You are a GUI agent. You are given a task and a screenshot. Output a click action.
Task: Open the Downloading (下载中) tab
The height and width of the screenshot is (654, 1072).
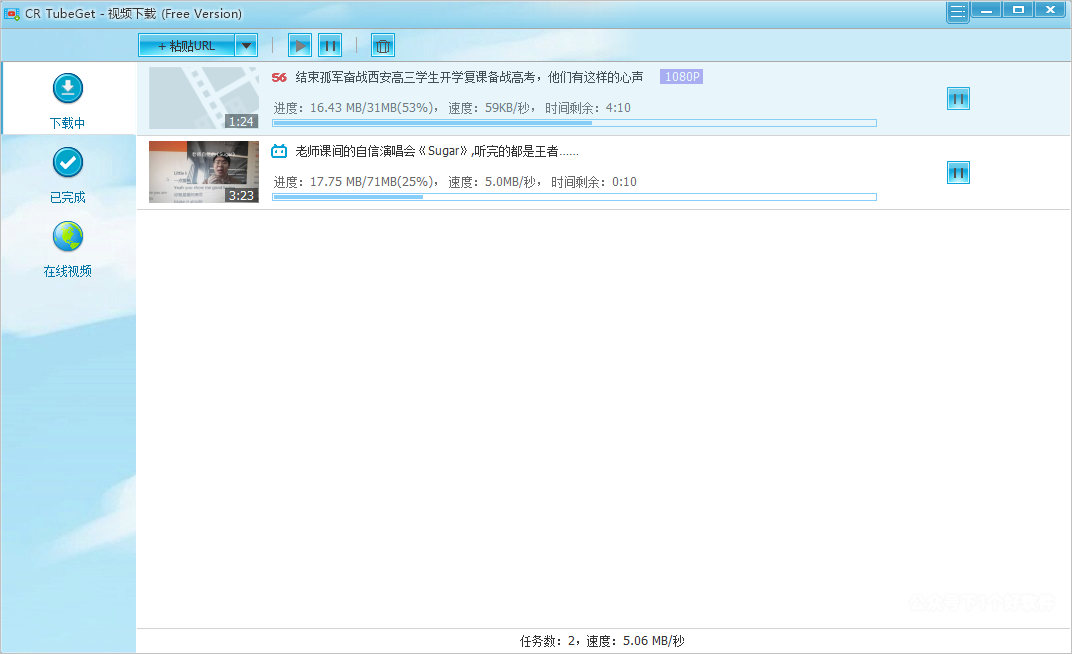[x=68, y=100]
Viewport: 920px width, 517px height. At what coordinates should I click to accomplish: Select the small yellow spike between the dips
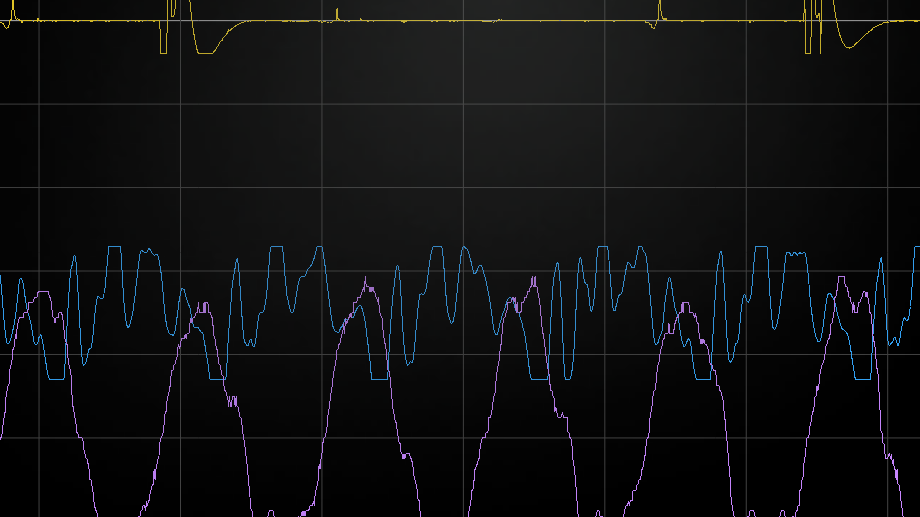click(338, 13)
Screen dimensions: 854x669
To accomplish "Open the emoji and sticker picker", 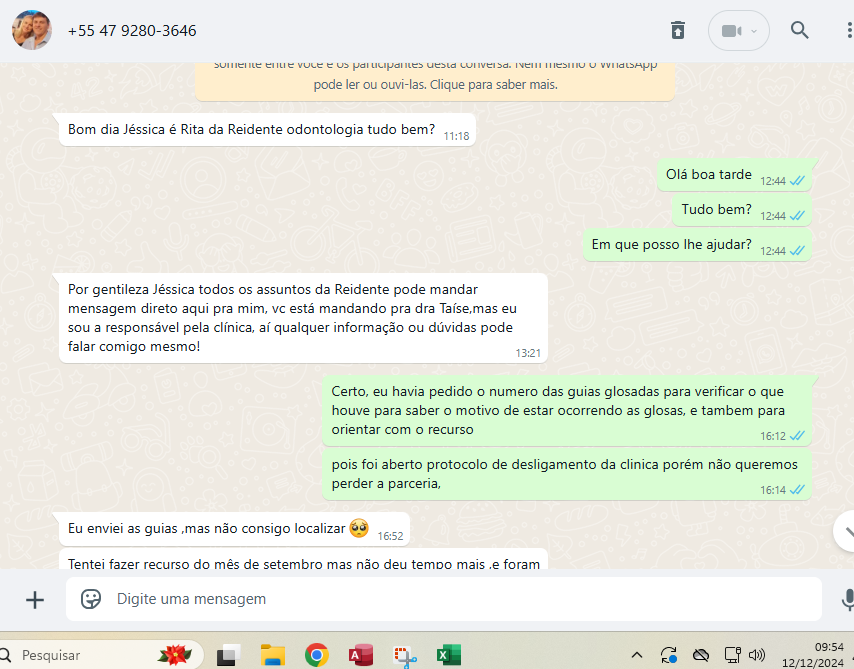I will point(91,599).
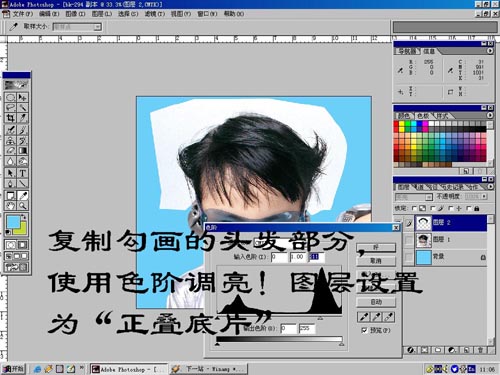Enable the lock-all padlock checkbox
Image resolution: width=500 pixels, height=375 pixels.
click(x=469, y=208)
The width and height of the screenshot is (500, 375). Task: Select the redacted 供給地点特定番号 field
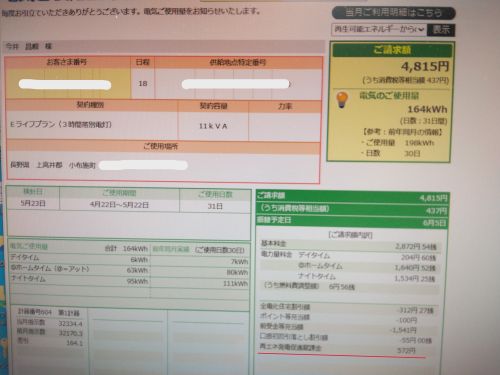[235, 84]
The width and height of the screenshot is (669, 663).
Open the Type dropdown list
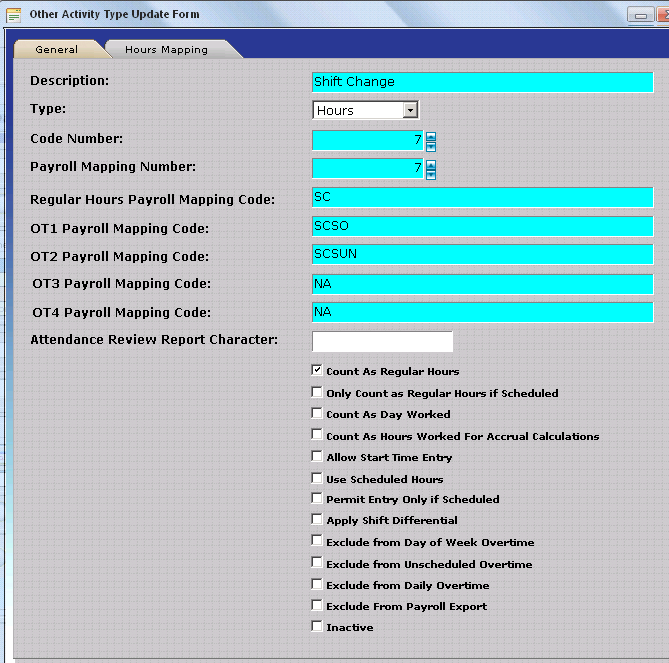(410, 111)
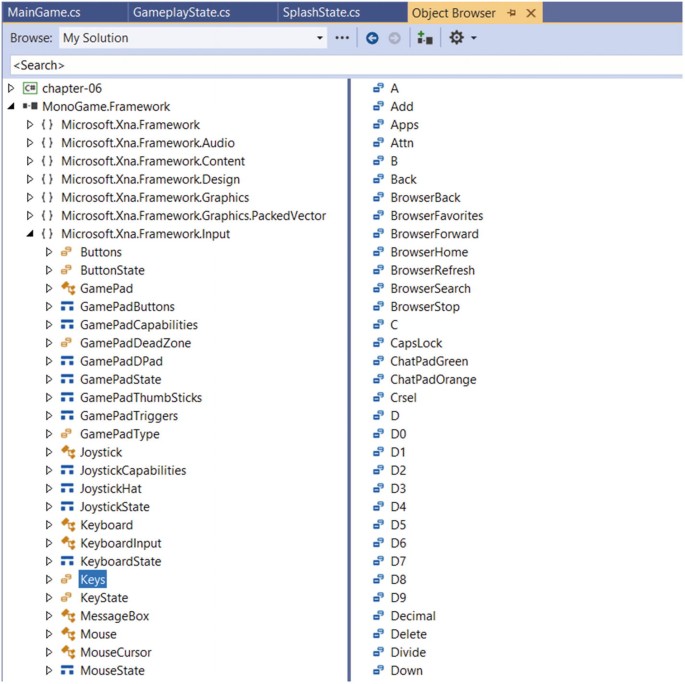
════════════════════
- **Task goal**:
From the line containing "The width and height of the screenshot is (500, 375)." down to the final line of the material above, reproduce each line exactly and include no images.

- **Answer box**:
The width and height of the screenshot is (500, 375). Task: Select the redacted 供給地点特定番号 field
[235, 84]
The width and height of the screenshot is (669, 663).
Open the Type dropdown list
(410, 111)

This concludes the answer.